Pulang Kampung

Agustus 13, 2012 § 2 Komentar

Pulang kampung, The Indonesian only tradition, I guess. Entah darimana istilah ini pertama kali ada. Selo Soemardjan sepertinya lupa memasukkannya ke dalam KBBI :D.

Belum pernah ada arus datang dan pergi yang melibatkan manusia dalam jumlah massif terjadi di negara negara lain seperti yang terjadi di negara ini.

Setiap tahun, ribuan bahkan puluhan ribu pemudik melaksanakan ritual pulang kampung sebagai pelengkap momen ramadhan.
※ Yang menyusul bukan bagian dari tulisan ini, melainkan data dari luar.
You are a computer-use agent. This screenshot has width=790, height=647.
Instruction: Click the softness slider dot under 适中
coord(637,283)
Tidak hanya kalangan menengah ke bawah yang kembali dari kota tempat mereka bekerja menuju kampung halaman namun juga para parlente dan orang-orang kaya tidak lupa akan tanah kelahiran. Bahkan mereka yang ada di negara lain pun memanfaatkan momen ramadhan untuk berjumpa handai taulan.

Bahkan Superhero pun mudik

Bahkan Superhero pun mudik

Pulang kampung tidak identik dengan kepulangan ke sebuah kampung karena sejatinya ‘kampung’ berasosiasi pada tempat tinggal yang jauh dari hingar bingar, jauh dari mall dan deru mesin. Namun sebagian besar pemudik justru pulang menuju kota-kota besar. Yang mencari makan di Jakarta pulang menuju Bandung, Palembang dan berbagai kota besar lainnya.
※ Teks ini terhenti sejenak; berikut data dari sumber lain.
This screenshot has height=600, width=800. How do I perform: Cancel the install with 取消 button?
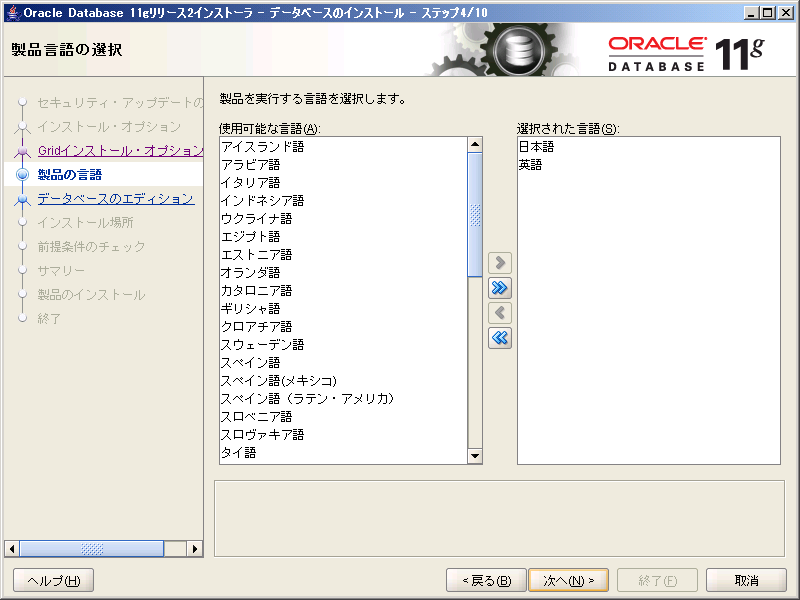[x=746, y=580]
Berbagai sarana transportasi dimanfaatkan demi tiba di tempat tujuan. Maskapai penerbangan, pelabuhan, terminal dan stasiun menjadi lebih sibuk dari biasanya. Sebuah fenomena kapitalis yang sangat liar. Harga tiket yang naik pun bukan menjadi halangan. Energi luar biasa dikerahkan karena sebuah motivasi dan didasari atas perasaan rindu yang mendalam untuk bersua dengan orang tercinta.

Seperti itulah gambaran mudik di Indonesia. Tidak hanya kendaraan umum yang dijejali lautan manusia, kendaraan pribadi entah itu motor atau mobil tak mau kalah pesona. Kebanyakan mereka yang memanfaatkan kendaraan pribadi didasari atas dua hal : hemat dan jarak yang jauh dari bandara/terminal terdekat. Untuk alasan pertama, terkadang estimasi hemat tidak berbanding lurus dengan keselamatan.
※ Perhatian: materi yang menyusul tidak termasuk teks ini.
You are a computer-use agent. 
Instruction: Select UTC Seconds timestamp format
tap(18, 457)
Motor yang sengaja didesain untuk mudik harus membawa anggota keluarga 3,4 bahkan 5 orang, menempuh jarak puluhan bahkan ratusan kilometer. Ia harus bersaing dengan bus-bus besar dan mobil yang melaju kencang. Tapi demi alasan hemat dan atas nama cinta, semua bukan menjadi masalah. Apresiasi patut diberikan pada rider rider yang bisa dikatakan menempuh resiko yang sangat berbahaya.

Pengen nyoba?

Pengen nyoba?

Lain lagi dengan mereka yang pulang kampung dikarenakan lokasi yang dituju jauh dari terminal/bandara terdekat. Menempuh perjalanan dengan menggunakan pesawat atau kendaraan umum dirasakan ‘tanggung’ mengingat mereka harus menyambung lagi perjalanan dengan kendaraaan umum lainnya. Tidak masalah jika hanya satu atau dua orang namun ketika yang pulang itu satu rombongan keluarga besar maka variabel biaya perlu dan patut diperhitungkan dengan bijak. Itulah mengapa banyak orang memilih kendaraan pribadi.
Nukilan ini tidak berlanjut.